§ **YOUR TASK**:
For every line that contains the string "agent", pull that line out of the material below.

§ **STUDY MATERIAL**:
Content starts
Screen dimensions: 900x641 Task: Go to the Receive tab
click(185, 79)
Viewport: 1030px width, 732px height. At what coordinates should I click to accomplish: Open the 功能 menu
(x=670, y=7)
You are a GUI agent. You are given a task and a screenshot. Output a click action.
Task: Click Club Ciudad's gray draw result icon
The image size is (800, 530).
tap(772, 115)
Content ends
Content starts
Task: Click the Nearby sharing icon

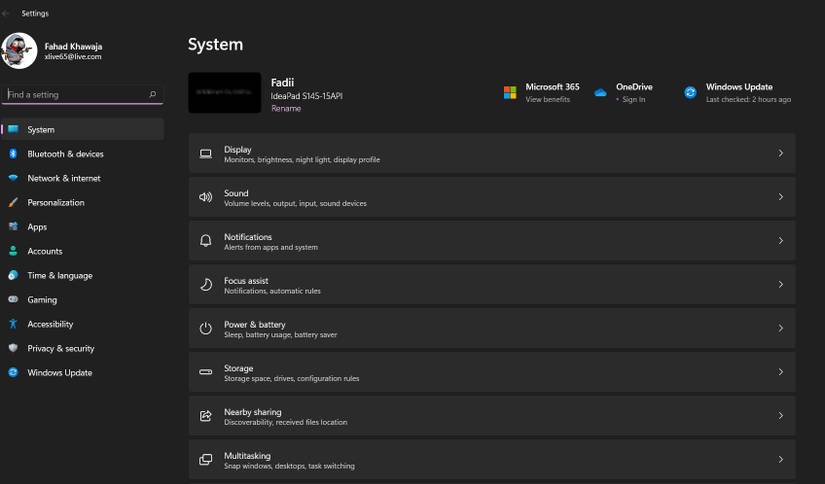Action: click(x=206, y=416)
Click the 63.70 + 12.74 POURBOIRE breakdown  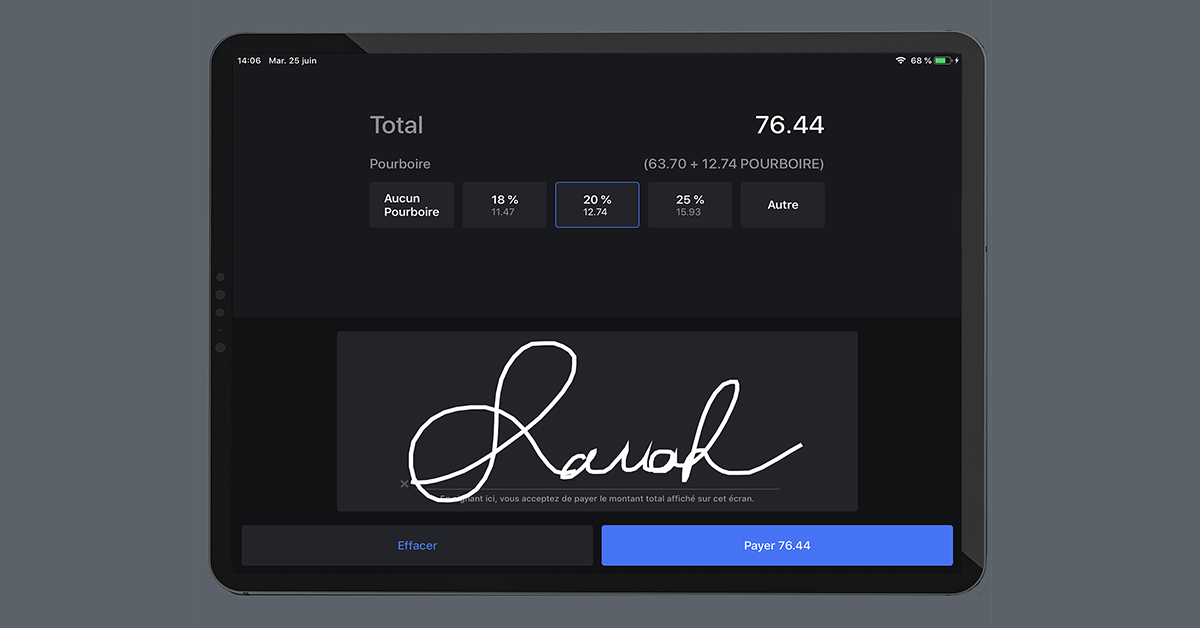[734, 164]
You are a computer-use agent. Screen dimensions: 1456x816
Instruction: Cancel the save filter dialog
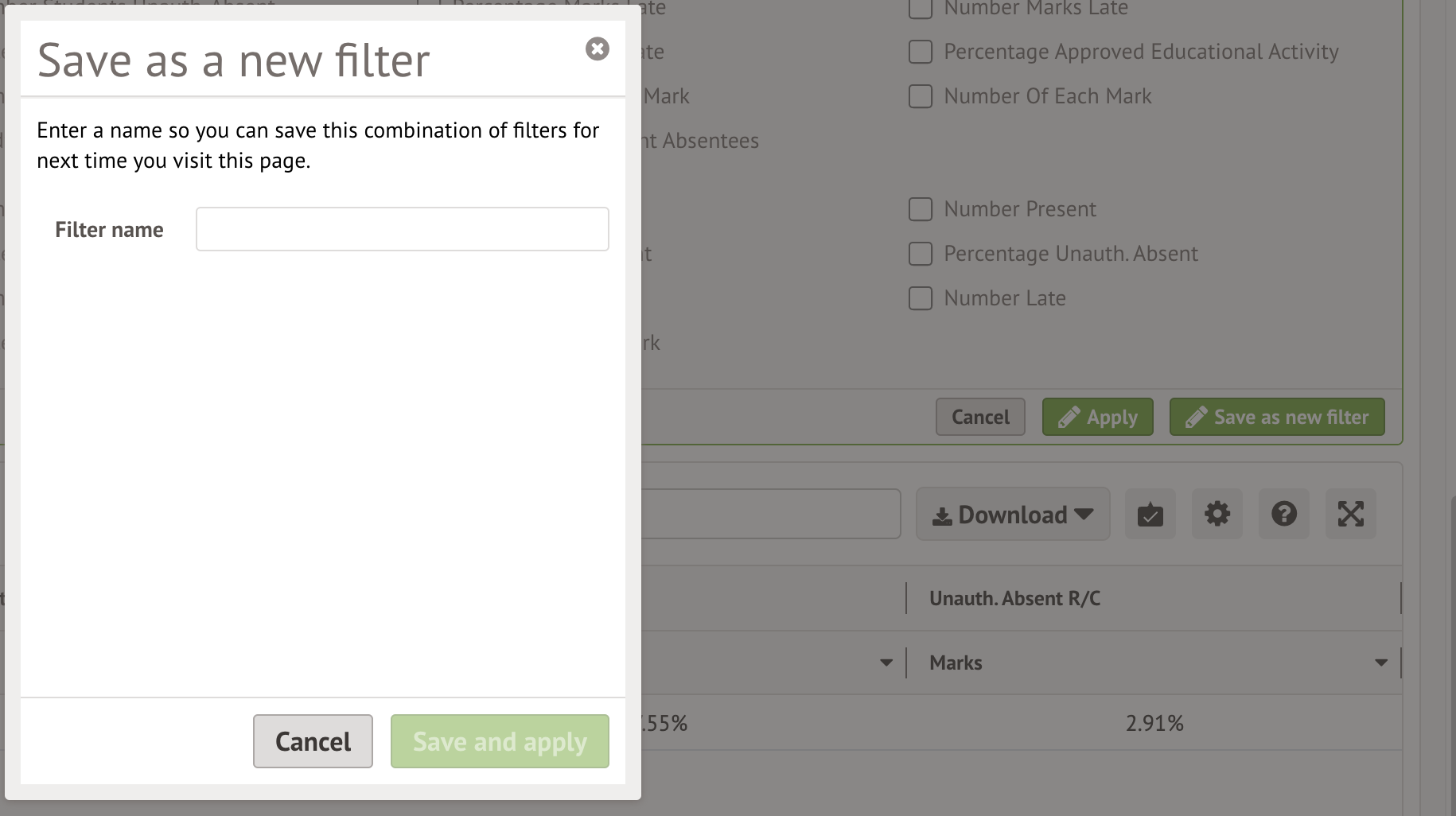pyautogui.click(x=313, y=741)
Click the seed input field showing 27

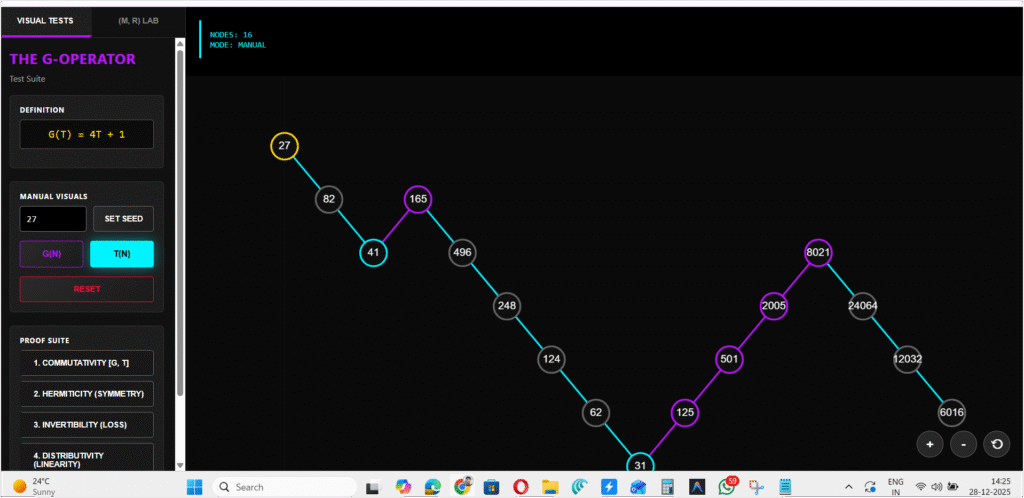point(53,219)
Content ends
§ **SOLVED EXERCISE**:
You are a GUI agent. You are given a task and a screenshot. Output a click action.
You are a computer-use agent. Screen dimensions: 1456x816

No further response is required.